On 12/1/17, Andrew Waterman <wate...@eecs.berkeley.edu> wrote:
"The PTE update must be exact (i.e., not speculative), and observed in
program order by the local hart."

2017-12-01 21:36 GMT+01:00 Albert Cahalan <acah...@gmail.com>:
It does only for leaf page tables. For non-leaf, it recommends zero.
Supporting A/D bits in hardware on non-leaf page table entries is
important for performance. Lacking this, an OS will need to scan
through many uninteresting page table entries to find these bits.

If I understand correctly, taking both of these together turns TLB misses into strong memory barriers and turns SFENCE.VMAs into NOPs.

This can be implemented in two ways:
To ensure program order between preceding MOPs and the MMU step:
1) we need forwarding/stalling hardware between the MMU and the reorder buffers in hardware that scan for races between MMU and the buffered operations and ensures the local order (by forwarding) or even global order (by stalling)
2) a TLB miss is a very strong memory barrier, *all* memory operations before it in program order have to be completed before the MMU operation
To ensure program order between MMU step and successive MOPs, we need to stall all of the latter because in the multi-level translation we can usually not predict the remaining addresses

Also if you do begin to translate that oldest memory operation, you have to delay incoming interrupts until the memory operation and all preceding instructions have completed.
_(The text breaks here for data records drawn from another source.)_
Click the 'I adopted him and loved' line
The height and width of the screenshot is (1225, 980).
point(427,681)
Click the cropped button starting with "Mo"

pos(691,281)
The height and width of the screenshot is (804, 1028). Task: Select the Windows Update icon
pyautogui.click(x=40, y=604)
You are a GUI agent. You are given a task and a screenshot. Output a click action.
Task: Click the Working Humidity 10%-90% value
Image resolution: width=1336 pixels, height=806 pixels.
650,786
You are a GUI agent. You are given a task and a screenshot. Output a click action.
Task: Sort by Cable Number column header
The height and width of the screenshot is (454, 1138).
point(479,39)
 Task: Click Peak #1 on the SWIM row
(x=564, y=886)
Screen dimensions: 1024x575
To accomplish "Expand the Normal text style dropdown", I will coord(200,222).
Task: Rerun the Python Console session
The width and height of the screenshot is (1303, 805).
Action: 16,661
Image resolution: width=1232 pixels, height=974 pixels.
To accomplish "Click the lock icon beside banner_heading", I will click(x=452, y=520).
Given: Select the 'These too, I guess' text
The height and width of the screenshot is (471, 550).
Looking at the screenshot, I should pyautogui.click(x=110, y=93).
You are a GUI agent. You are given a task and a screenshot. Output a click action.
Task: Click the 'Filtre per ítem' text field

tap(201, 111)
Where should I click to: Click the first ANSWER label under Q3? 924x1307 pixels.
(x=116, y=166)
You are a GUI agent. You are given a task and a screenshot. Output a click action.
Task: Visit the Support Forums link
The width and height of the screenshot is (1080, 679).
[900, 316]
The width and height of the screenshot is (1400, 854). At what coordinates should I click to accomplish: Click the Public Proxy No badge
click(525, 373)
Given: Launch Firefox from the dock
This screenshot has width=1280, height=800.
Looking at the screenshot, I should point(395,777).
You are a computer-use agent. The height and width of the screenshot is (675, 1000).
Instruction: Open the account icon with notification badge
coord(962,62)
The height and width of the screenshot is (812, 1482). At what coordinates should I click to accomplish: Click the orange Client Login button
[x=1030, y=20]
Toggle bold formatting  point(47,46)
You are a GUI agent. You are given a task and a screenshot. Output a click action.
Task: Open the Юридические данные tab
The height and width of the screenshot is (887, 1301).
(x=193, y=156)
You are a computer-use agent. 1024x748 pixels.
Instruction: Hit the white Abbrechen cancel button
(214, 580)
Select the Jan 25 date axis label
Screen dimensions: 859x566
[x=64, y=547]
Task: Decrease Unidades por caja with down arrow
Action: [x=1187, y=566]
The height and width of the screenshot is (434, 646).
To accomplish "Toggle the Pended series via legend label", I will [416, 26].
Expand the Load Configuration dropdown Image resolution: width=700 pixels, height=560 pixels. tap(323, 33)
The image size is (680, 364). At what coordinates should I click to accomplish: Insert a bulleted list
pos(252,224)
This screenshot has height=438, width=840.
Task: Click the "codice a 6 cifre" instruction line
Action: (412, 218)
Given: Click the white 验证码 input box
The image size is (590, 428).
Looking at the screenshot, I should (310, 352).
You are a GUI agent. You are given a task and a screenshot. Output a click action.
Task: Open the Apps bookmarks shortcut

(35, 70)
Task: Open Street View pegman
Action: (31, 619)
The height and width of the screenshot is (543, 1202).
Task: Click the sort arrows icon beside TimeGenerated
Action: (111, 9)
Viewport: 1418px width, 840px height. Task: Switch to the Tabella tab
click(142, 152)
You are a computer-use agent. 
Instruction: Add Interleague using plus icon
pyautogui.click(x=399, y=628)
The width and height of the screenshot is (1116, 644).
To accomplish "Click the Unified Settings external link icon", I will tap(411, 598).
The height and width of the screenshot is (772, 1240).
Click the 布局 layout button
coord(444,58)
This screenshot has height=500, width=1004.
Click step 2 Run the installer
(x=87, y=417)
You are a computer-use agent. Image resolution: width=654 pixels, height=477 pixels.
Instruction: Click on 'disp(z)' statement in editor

This means that you probably want to complete all preceding memory operations before you begin the translation. 

So the MMU barrier (SFENCE.VMA) can typically be implemented as a NOP if the MMU sets A/D bits: MMUs already must ensure ordering with preceding stores to the portion of memory that contains A/D bits, so they can either take as a software condition that the OS must only change a page table entry if they also clear A/D bits or they can simply extend the race detection hardware to check the whole page table entry.

Without the restriction Andrew just informed me of, you would only need that all loads are translated before a store is translated, but you don't need to stall translations/forward load&stores to the MMU and you don't need to translate memory operations before a speculative load (which you can quash if you find out you just violated program order).  

As long as only leaf page tables have A/D bits, one can do the parent translations speculatively and there is a little bit less of stalling/forwarding that needs to be done.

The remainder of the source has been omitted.